How are these to sharpen?


----------



## DamageInc (May 12, 2018)

Nemo said:


> How are these to sharpen?



Mine slides around on the stones like glass. Takes a long time to sharpen.


----------



## Nemo (May 12, 2018)

DamageInc said:


> Mine slides around on the stones like glass. Takes a long time to sharpen.


Sounds like a pain.


----------



## DamageInc (May 12, 2018)

Nemo said:


> Sounds like a pain.



It is. But once sharp, it stays sharp for a long while.


----------



## K813zra (May 12, 2018)

DamageInc said:


> It is. But once sharp, it stays sharp for a long while.



Sharp, sharp? I know it is a uber steel or whatnot but every time someone talks about an exotic flavor of steel as staying sharp I am disappointed. Such steel always seems to lose that off the stones bite almost immediately and stay "meh" forever and ever.


----------



## DamageInc (May 12, 2018)

Not like "newly stropped white steel" sharp, but more than sharp enough for cutting tomatoes and grapes.


----------



## K813zra (May 12, 2018)

DamageInc said:


> Not like "newly stropped white steel" sharp, but more than sharp enough for cutting tomatoes and grapes.

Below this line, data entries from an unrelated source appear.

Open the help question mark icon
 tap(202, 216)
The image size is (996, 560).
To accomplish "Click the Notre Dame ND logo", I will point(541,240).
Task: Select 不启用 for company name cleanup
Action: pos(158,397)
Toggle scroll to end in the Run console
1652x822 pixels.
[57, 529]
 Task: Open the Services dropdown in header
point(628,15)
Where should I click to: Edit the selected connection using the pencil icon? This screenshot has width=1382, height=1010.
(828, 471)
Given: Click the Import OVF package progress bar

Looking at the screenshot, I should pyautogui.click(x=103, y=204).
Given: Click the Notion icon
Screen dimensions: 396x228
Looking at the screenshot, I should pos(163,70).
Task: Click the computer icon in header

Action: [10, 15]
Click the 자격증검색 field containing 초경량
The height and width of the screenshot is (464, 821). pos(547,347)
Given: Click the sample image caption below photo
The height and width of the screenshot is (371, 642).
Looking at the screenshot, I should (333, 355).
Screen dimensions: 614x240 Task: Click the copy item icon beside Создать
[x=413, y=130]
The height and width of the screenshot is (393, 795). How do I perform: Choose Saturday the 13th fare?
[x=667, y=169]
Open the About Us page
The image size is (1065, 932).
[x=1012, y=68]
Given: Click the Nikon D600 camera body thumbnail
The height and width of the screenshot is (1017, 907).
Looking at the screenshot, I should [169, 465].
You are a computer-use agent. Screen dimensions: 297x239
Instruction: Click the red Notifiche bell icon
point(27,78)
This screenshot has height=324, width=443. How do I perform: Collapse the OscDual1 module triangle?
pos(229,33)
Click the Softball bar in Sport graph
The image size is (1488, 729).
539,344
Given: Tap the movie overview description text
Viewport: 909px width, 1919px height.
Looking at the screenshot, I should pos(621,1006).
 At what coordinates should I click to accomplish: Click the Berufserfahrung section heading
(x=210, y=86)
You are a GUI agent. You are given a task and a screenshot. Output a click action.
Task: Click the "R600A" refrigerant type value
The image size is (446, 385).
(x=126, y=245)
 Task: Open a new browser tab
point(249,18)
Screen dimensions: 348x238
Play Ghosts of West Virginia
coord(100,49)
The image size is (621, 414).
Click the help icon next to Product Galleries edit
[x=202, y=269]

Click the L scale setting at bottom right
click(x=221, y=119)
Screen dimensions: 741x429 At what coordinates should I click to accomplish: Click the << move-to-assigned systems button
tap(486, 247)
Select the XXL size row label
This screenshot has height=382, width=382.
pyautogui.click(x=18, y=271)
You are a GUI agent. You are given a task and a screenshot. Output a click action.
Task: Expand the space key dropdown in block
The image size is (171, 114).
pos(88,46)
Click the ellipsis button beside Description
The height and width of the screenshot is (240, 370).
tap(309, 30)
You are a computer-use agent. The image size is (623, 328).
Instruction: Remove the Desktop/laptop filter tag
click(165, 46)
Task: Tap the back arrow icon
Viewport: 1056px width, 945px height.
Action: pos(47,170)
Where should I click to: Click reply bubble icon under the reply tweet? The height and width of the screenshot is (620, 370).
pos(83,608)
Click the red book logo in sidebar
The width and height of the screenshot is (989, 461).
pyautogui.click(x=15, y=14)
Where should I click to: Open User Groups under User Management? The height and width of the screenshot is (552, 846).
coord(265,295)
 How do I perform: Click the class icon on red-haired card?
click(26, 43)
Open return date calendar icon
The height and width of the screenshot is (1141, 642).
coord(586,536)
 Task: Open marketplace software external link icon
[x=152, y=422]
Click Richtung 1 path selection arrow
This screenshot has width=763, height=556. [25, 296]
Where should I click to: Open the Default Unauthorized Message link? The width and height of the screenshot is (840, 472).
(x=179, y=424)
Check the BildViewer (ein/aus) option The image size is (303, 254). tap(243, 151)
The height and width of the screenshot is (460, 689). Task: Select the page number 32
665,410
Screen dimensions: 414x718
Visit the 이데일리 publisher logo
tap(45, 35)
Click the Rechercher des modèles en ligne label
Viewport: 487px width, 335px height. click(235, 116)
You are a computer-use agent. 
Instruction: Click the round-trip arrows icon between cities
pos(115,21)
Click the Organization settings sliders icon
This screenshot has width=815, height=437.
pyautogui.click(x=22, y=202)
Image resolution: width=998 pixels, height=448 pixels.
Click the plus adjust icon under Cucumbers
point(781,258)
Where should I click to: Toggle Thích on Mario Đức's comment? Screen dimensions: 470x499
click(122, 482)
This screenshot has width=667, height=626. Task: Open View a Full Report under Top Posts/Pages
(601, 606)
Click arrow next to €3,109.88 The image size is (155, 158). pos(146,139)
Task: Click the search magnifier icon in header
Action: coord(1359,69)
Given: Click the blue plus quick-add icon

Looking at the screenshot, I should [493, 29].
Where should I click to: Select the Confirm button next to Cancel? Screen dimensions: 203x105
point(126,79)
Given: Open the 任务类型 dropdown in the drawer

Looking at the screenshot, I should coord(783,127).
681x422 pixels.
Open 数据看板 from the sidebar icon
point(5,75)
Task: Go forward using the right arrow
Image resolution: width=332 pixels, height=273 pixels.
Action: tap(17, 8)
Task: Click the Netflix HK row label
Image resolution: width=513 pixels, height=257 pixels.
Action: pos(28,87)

Thank you. Now I am a little more curious about the steel...lol.


----------



## Keith Sinclair (May 12, 2018)

As Damage mentioned the ZDP189 is not that sharpening friendly. It is ironic because it is expensive and other powder steels like SRS15 and R2 are easier to sharpen and have good retention.


----------



## Juztian (May 14, 2018)

Just got them both today for 290USD, apparently the guy works for Zwilling/J. A. Henckels in Denmark. Brand new still with the oil on for transporting. Checked the side for marks of being b-stock there is none. Already holding it in my hand I can see what Damage Inc means by "Handle heavy" but it doesn't bother me.


----------



## esoo (May 14, 2018)

Yeah, the Miyabi's are handle heavy.


----------



## panda (May 14, 2018)

we told you it's crap and you bought it anyway, why ask for advice at all?


----------



## drsmp (May 14, 2018)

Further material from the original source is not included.